Stored records:
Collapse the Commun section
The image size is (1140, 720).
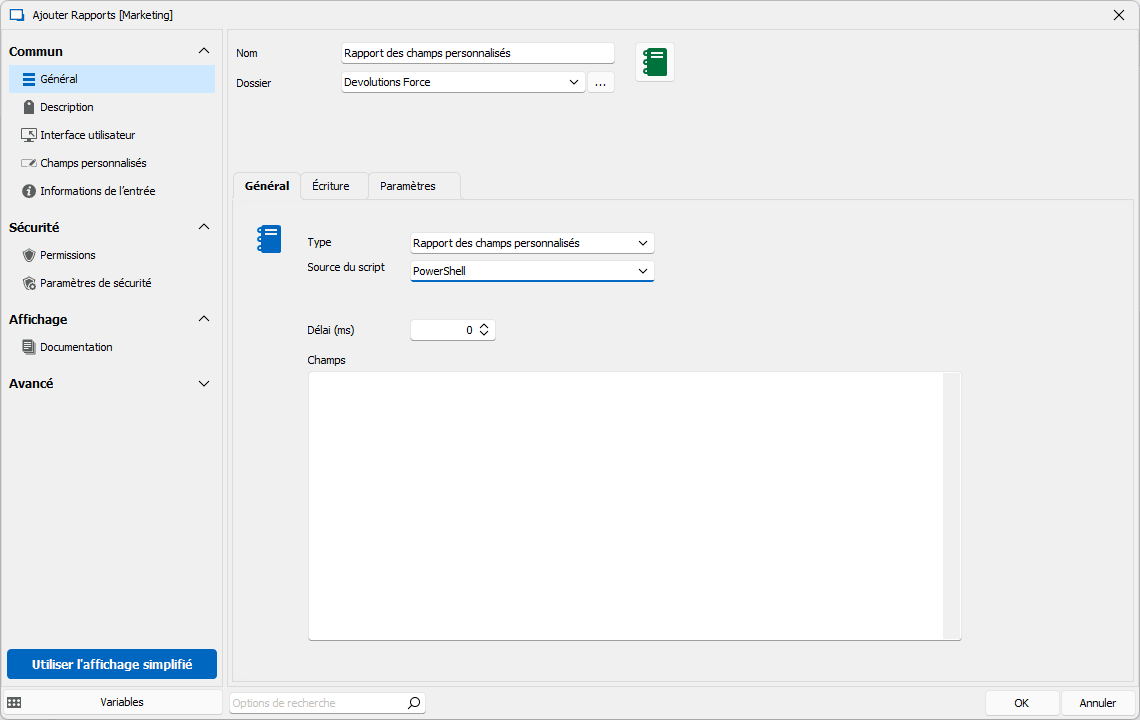(204, 51)
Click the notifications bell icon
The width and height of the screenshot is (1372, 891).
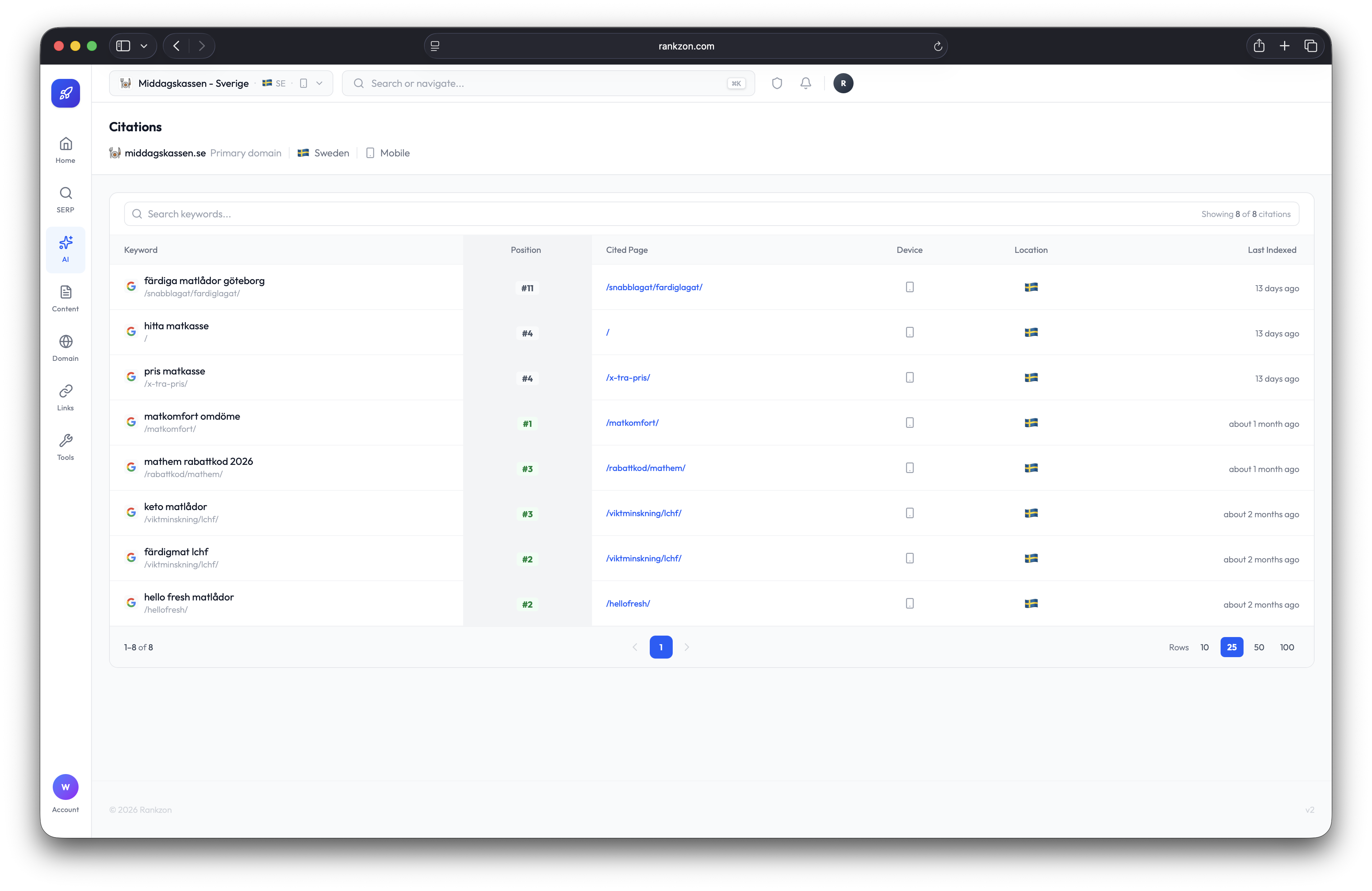805,84
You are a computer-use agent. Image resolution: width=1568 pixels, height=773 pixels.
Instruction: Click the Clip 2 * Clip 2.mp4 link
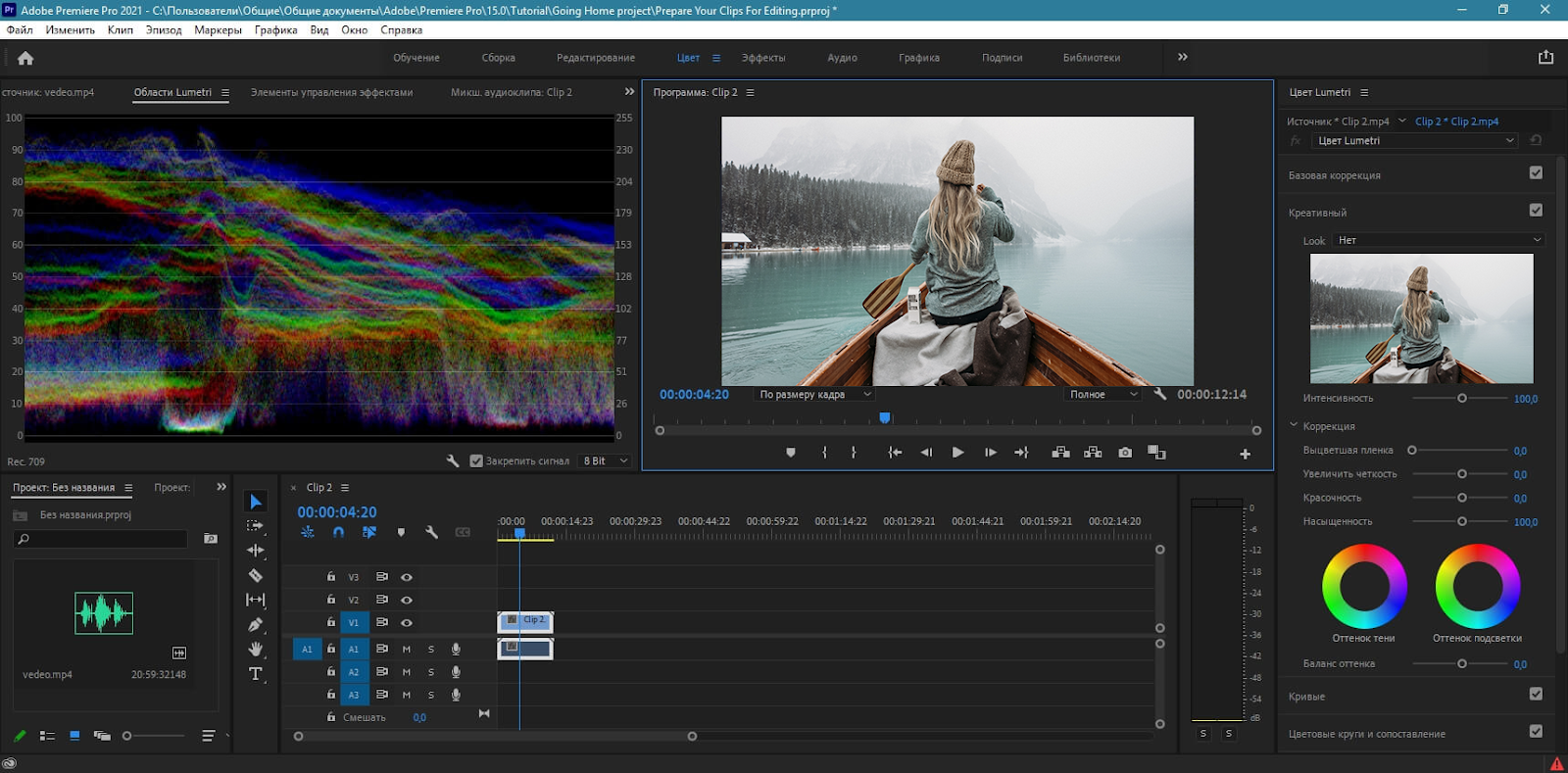pyautogui.click(x=1456, y=121)
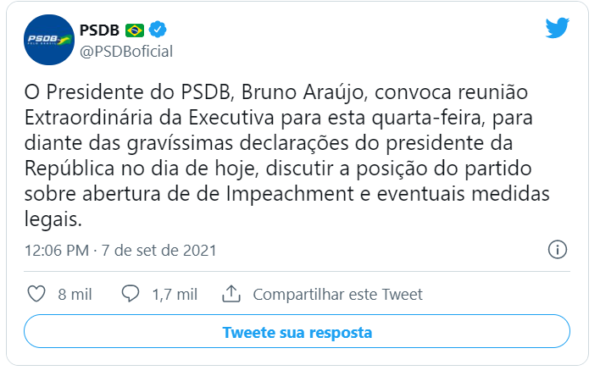Click the date 7 de set de 2021

point(159,251)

## DIRECTIONS
Transcribe all lines above exactly, skipping pictures.

## THE ANSWER
Collapse the Commun section
The image size is (1140, 720).
(204, 51)
Click the notifications bell icon
The width and height of the screenshot is (1372, 891).
805,84
You are a computer-use agent. Image resolution: width=1568 pixels, height=773 pixels.
Instruction: Click the Clip 2 * Clip 2.mp4 link
pyautogui.click(x=1456, y=121)
Click the date 7 de set de 2021

point(159,251)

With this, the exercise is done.